Landau Der Kerwename: Wo man die Spreu vom Hafer trennt

„Hawwerflichl“ nennt der Pfälzer die Haferspreu, also das, was beim Ausdreschen der Haferkörner übrigbleibt und bei der uralten Methode des Worfelns verfliegt: Wirft man mit der Schaufel das Dreschgut in die Luft, trennen sich Körner und Spreu. Hafer – gegenüber Roggen und Weizen als minderwertiger angesehen – wurde in Gossersweiler angebaut, und den Einwohnern im Laufe der Jahre der Uzname „Hawwerflichl“ verpasst.

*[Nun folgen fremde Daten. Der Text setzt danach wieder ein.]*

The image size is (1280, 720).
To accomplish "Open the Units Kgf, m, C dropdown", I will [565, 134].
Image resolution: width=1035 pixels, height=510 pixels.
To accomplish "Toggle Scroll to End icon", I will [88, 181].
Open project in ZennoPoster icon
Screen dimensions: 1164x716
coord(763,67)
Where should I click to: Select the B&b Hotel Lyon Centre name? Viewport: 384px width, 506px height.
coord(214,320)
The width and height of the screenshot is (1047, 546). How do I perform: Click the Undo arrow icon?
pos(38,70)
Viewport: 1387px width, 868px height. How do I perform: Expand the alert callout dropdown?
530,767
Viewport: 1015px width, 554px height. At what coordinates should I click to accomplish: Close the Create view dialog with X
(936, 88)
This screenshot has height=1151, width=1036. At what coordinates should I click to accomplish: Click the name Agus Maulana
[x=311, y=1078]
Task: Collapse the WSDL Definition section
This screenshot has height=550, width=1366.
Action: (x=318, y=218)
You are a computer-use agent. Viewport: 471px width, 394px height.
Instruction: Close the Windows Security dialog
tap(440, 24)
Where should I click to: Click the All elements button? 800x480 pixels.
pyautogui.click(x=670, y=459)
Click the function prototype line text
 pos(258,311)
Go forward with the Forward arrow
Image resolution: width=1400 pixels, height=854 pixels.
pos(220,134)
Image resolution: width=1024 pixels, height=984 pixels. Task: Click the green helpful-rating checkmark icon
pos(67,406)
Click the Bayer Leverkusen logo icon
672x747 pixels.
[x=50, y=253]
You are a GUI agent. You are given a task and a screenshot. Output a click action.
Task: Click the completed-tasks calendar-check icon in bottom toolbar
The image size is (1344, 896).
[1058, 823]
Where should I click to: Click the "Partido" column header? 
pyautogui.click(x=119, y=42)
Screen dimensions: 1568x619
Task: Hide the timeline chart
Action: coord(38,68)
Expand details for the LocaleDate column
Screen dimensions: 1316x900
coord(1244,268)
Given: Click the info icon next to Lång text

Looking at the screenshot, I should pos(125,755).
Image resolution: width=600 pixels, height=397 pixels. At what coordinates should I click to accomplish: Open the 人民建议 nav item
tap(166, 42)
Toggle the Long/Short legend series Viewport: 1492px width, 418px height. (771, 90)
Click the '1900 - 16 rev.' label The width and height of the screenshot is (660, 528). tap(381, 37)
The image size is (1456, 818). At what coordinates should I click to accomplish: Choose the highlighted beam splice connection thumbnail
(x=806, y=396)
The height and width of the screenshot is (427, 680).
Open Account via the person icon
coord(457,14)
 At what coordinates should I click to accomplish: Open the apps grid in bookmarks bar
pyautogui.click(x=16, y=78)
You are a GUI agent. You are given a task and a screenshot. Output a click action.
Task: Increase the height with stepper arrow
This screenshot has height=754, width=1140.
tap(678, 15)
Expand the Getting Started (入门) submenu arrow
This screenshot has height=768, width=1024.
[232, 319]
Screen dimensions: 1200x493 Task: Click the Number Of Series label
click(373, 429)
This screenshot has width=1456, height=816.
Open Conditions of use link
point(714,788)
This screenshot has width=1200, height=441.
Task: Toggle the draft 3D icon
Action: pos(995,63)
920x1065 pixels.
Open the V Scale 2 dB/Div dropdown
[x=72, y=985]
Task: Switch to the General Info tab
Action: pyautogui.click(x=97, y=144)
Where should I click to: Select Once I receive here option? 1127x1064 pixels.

Haferspreu wurde als Einstreu, als Beimengung zum Viehfutter oder auch als Matratzenfüllung genutzt. Es konnte auch einem müden Wanderer als Lager dienen, wie Johann Gottfried Seume im „Spaziergang nach Syrakus im Jahre 1802“ beschreibt: ,,In der Stadt (Syrakus) im Wirtshause gab man mir ein Zimmer, worin kein Bett, kein Tisch und kein Stuhl war, und sagte dabei, ich würde in der ganzen Stadt kein besseres finden. Ich warf mich auf einen Haufen Haferspreu, die in einem Winkel aufgeschüttet war, und schlief ein“.